Gillian Darley index

Is good branding all it takes to create a place, asks Gillian Darley

Place-making is the flavour of the decade, suitably soft-focus and undefined as an objective within planning. Those charged with characterising (or should I be crude and call it branding?) the new honeypots around the edges of the old LCC territory where Greater London marched into Essex and other contiguous counties are scratching their heads.
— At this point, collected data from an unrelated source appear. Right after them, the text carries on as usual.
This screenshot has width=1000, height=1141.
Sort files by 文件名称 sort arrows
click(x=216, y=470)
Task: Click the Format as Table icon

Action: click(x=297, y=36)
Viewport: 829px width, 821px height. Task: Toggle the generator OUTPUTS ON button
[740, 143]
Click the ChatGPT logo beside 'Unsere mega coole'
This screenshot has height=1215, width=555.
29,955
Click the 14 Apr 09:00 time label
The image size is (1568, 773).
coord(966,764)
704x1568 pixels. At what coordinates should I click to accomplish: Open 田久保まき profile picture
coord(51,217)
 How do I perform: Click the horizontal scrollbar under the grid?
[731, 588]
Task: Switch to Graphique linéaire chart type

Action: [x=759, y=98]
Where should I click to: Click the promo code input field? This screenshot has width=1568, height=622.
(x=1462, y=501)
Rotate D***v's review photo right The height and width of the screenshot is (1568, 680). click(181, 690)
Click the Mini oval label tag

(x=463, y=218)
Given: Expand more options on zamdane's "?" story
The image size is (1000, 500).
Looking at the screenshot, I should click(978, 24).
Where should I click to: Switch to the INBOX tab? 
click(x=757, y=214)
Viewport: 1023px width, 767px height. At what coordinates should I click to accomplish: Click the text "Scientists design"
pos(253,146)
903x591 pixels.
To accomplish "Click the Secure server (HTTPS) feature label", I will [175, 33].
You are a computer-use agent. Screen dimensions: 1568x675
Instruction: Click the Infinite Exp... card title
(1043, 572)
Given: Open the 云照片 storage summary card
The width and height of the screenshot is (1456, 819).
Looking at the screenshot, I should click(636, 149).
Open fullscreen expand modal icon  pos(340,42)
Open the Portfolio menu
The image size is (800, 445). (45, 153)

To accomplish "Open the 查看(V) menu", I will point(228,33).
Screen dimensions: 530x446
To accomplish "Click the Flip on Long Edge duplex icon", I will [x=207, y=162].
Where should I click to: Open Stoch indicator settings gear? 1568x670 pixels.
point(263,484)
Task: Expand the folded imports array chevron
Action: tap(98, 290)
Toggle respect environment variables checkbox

How does the London Borough of Waltham Forest ensure that the cluster of towers around Black Horse underground station assumes a character of its own or that Tottenham Hale, “London’s next great neighbourhood” as the LB of Haringey envisages it, can boast its own clear identity? Nor is it only a problem in the capital. In Bristol the old arena site close to Temple Meads station has been handed over to ZHA, the practice which happily pocketed a pre-Christmas planning consent from Lambeth for a pair of towers, Vauxhall Cross Island.

Those who will live in these new clusters, people more often out than in, are unlikely to worry much about the name for their own lofty tower. Housing designed by Bertold Lubetkin and his partners for the long-gone radical London Borough of Finsbury included one block named Lenin Court. Just before it opened in 1951, the nervous council realised that by switching two letters they had switched it to Bevin Court, named after a living politician with whom the tenants had more in common. Nor are the layers of history always sweetly evocative. Mount Pleasant was previously a workhouse, smallpox hospital and municipal rubbish heap – hence the ironic name. But thanks to the extant sorting office and its previous owners, the Royal Mail, it has been given the strangely downbeat name of Postmark, I guess a lot easier to market than Plague Court would have been.